• WORK TO COMPLETE: Carry on the notes about depictions of the Circumcision from the point where they stop.

• EXTRACT:
==================================================
In this early baroque painting of the Circumcision the baby is on a dish shaped like the paten on which the host is placed during the Mass, and on one end of the altar is a ritual book on a stand, just as there used to be at Mass. The basket of doves held by the woman on the far left is mentioned in Pseudo-Matthew's account. The candle is a feature of circumcisions in medieval Jewry. See the description page.

A Jewish manuscript with a typical brit mihal. The baby lies on the lap of a man in a chair. The men on the right hold a candle and a small pitcher of wine. Source: Wellcome Images via Wikimedia Commons.

MORE IMAGES

  • 1460-70: In this German image of the Circumcision the High Priest sits with the baby on his lap. The circumciser wears a humeral for the ceremony.
  • 16th century: We also see a man in a humeral for the circumcision in this tondo.
  • 1520-30: Sculpture group from Antwerp.
==================================================
• INFORMATION SHOWN:
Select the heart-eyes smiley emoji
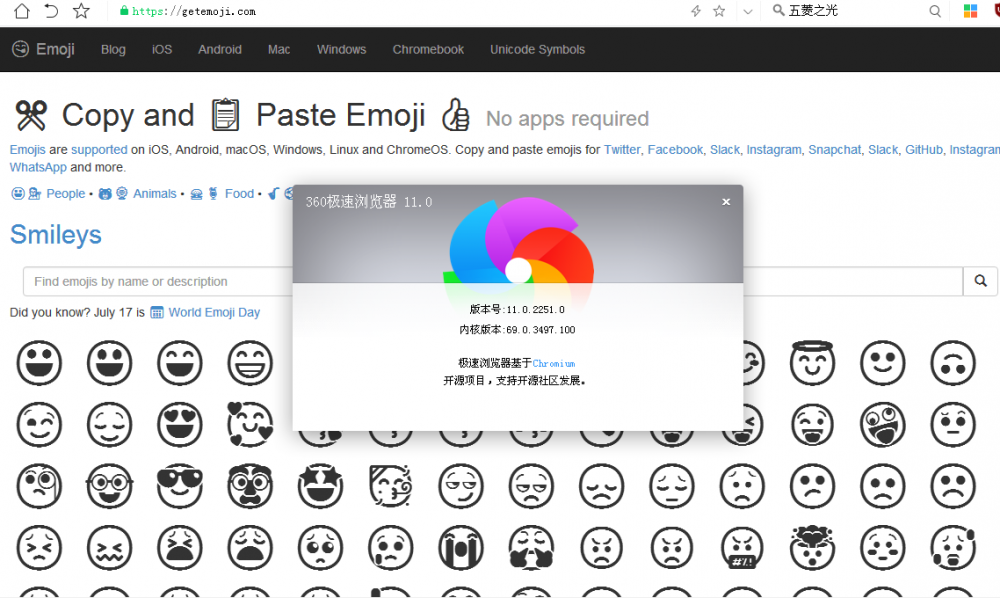The width and height of the screenshot is (1000, 598). pos(179,424)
==================================================
• ANSWER TO THIS PROBLEM:
  • 1577: This painting from the Da Ponte workshop locates the Circumcision in salvation history.
  • 1587: Domenico Tintoretto's Circumcision for the Scuola Grande di San Rocco introduces allusions to Baptism and the Eucharist as well as references to the contemporary Jewish rite.

DATES

  • The Feast of the Circumcision is celebrated on January 1 in several Christian denominations. In the Roman Catholic Church that date is now the "Solemnity of the Blessed Virgin Mary, the Mother of God."

FURTHER READING

NOTES

1 Bloch, 9-10. In The Arabic Gospel of the Infancy, ¶6 and The Gospel of Pseudo-Matthew, chapter 15, the boy is circumcised by Mary and Joseph themselves. This assertion is mostly ignored in the art, but Flora (145-48) notes one manuscript illustration in which Mary is the circumciser. Molanus (236) presents a vigorous argument against involving the high priest, adducing a number of scriptural texts and commentaries to show that Jewish children were circumcised by their parents and not in the Temple. Schiller (I, 89) agrees that in fact the rite was never performed in the Temple.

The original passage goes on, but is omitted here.